# Sieve Of Eratosthenes Using C++

Filed Under: C++

In this article, we will learn to implement the Sieve of Eratosthenes using C++. If you’re a competitive programmer, most probably you’d be familiar with this term. But if you’re not, sit back and relax, we’ll see in the following sections what it means and the concept behind it. This is going to be slightly challenging for newbies but we’ll try our best to help you grab the concept.

## What Is Sieve Of Eratosthenes?

Suppose you want to find all the prime numbers up to a certain value say N. The Sieve of Eratosthenes is an algorithm that lets you discover all the prime numbers up to the given limit. What’s even cooler is that the time complexity of this algorithm is highly optimized for large values of N.

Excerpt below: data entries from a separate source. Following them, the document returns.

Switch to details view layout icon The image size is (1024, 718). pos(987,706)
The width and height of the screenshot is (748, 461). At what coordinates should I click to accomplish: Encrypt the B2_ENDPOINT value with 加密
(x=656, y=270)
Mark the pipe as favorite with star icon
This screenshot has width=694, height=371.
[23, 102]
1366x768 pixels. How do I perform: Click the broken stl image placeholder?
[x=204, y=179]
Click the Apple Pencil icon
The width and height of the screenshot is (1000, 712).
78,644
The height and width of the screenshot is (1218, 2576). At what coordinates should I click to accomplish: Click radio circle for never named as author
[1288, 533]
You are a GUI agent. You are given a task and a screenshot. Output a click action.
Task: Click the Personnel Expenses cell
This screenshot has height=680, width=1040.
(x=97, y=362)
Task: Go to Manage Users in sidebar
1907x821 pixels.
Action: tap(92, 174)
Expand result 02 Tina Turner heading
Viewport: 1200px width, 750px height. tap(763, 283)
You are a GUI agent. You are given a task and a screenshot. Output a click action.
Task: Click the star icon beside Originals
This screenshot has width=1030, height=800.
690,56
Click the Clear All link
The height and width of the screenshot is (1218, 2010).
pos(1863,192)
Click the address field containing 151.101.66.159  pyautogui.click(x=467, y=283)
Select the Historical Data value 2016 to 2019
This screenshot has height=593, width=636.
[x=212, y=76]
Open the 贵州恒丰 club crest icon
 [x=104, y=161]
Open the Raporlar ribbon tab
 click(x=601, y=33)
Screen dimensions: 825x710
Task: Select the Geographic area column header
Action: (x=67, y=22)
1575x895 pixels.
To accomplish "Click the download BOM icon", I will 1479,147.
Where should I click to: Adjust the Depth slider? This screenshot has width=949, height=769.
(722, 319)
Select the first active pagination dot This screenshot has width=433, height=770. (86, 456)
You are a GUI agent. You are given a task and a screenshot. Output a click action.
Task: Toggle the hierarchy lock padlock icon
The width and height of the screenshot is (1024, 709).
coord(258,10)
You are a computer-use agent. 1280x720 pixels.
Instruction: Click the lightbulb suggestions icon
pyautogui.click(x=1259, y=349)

Consider the following examples to have better clarity

```N = 10
Prime Numbers: 2, 3, 5, 7

N = 50
Prime Numbers: 2, 3, 5, 7, 11, 13, 17, 19, 23, 29, 31, 37, 41, 43, 47

N = 100
Prime Numbers: 2, 3, 5, 7, 11, 13, 17, 19, 23, 29, 31, 37, 41, 43, 47, 53, 59, 61, 67, 71, 73, 79, 83, 89, 97
```

## Concept – Sieve Of Eratosthenes

Instead of checking every number as prime(brute force approach), we would work on the groups. First, we will create a vector of boolean values. The rest of the work is going to be on this vector only.

Note: Integer vector could also be used but using bool values we can save on memory because we are not utilizing any integer value.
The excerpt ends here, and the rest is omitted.